This dissertation concerns the history of land politics in South Africa and, equally, land as a vehicle for understanding the transition from apartheid to the post-apartheid order. In 2004, after a decade in power, the ANC government’s failure to carry out widespread land reform began to test the country’s democratic possibilities. In the lead up to that year’s national election, social movements urged landless people to boycott the polls and occupy land instead as part of a “No Land! No Vote!” campaign. With this clash as its entry point for analysis, this dissertation examines historical factors that have shaped South Africa’s neoliberal democracy and prospects for redistribution. It offers insights into some of the most significant questions facing the country: What is the historical relationship between land dispossession, citizenship, and politics in South Africa? And why, well into the Mbeki years, was the country unable, or unwilling, to reckon with it?
Broad in scope, this dissertation examines a number of institutions that shaped the politics of land, economic development, and citizenship in South Africa over the last century. It is particularly focused on period of the 1940s-2004, encompassing the apartheid era and the first ten years of democracy. I begin by recasting the history of apartheid pass laws in the mid-twentieth century, widening the scope beyond their role in containing labor mobility and controlling access to cities. I show how vagrancy laws were one piece of a continuum that stretched through jails and prisons to rural plantations, supplying labor to farms and subsidizing agricultural development.

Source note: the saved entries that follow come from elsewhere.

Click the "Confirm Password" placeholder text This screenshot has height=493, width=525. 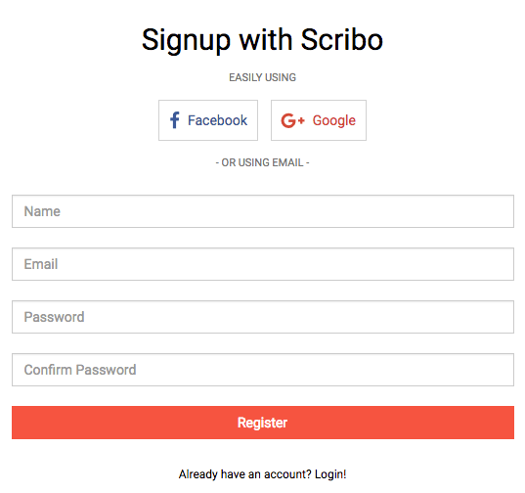tap(80, 370)
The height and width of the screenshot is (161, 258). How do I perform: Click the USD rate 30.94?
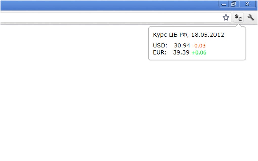coord(182,45)
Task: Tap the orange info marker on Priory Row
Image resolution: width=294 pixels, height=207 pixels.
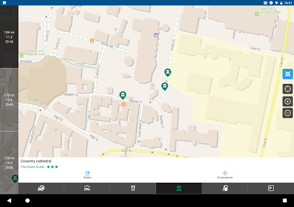Action: point(92,40)
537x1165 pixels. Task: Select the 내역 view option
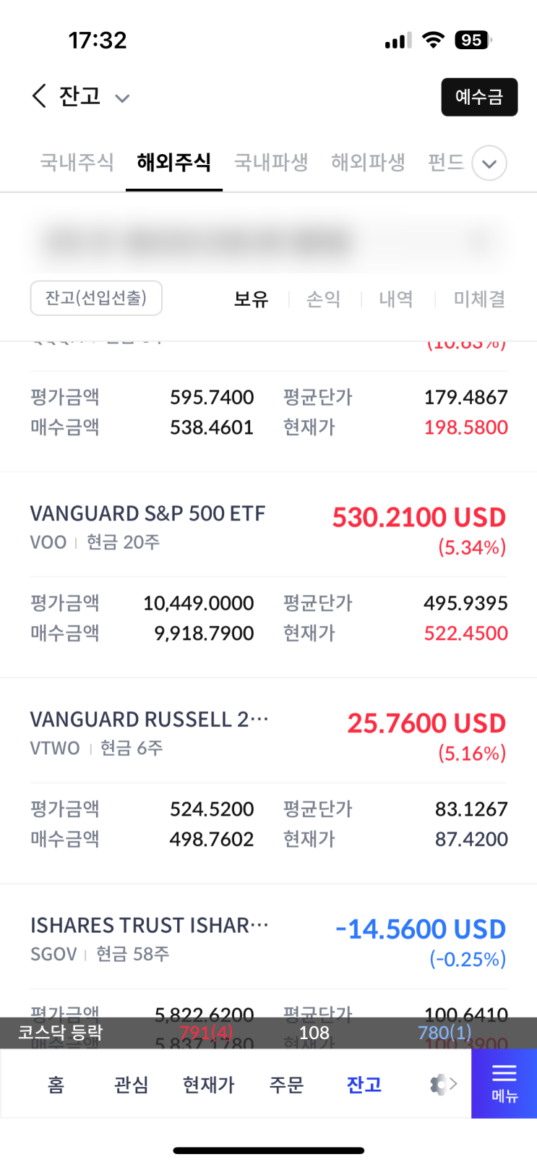(396, 299)
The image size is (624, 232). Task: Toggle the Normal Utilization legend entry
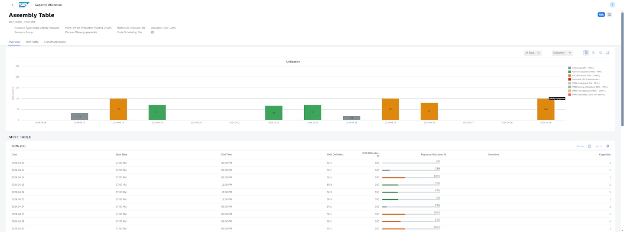coord(587,72)
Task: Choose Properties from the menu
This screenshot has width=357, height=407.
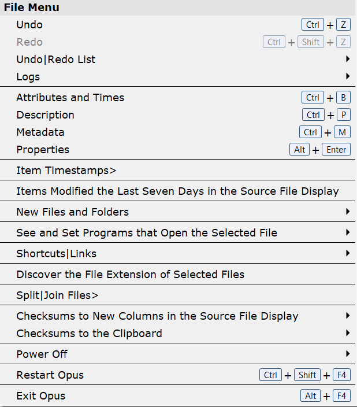Action: (x=43, y=150)
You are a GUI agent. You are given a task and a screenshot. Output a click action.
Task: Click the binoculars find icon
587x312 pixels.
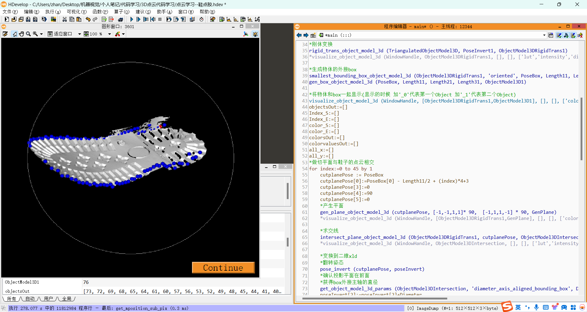(x=120, y=19)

Later chapters examine how, beginning in the 1970s, the World Bank and other international institutions helped shape the contours of land and housing policies and the relationship between states and citizens. My research also shows how, during the apartheid transition and through the Mandela and Mbeki administrations, private prisons and harsh criminal justice reforms became integral parts of neoliberal economic development. This dissertation weaves together the history that has shaped South Africa’s ‘dispossessed democracy’ and concludes with a discussion of the implications for social movements and political change.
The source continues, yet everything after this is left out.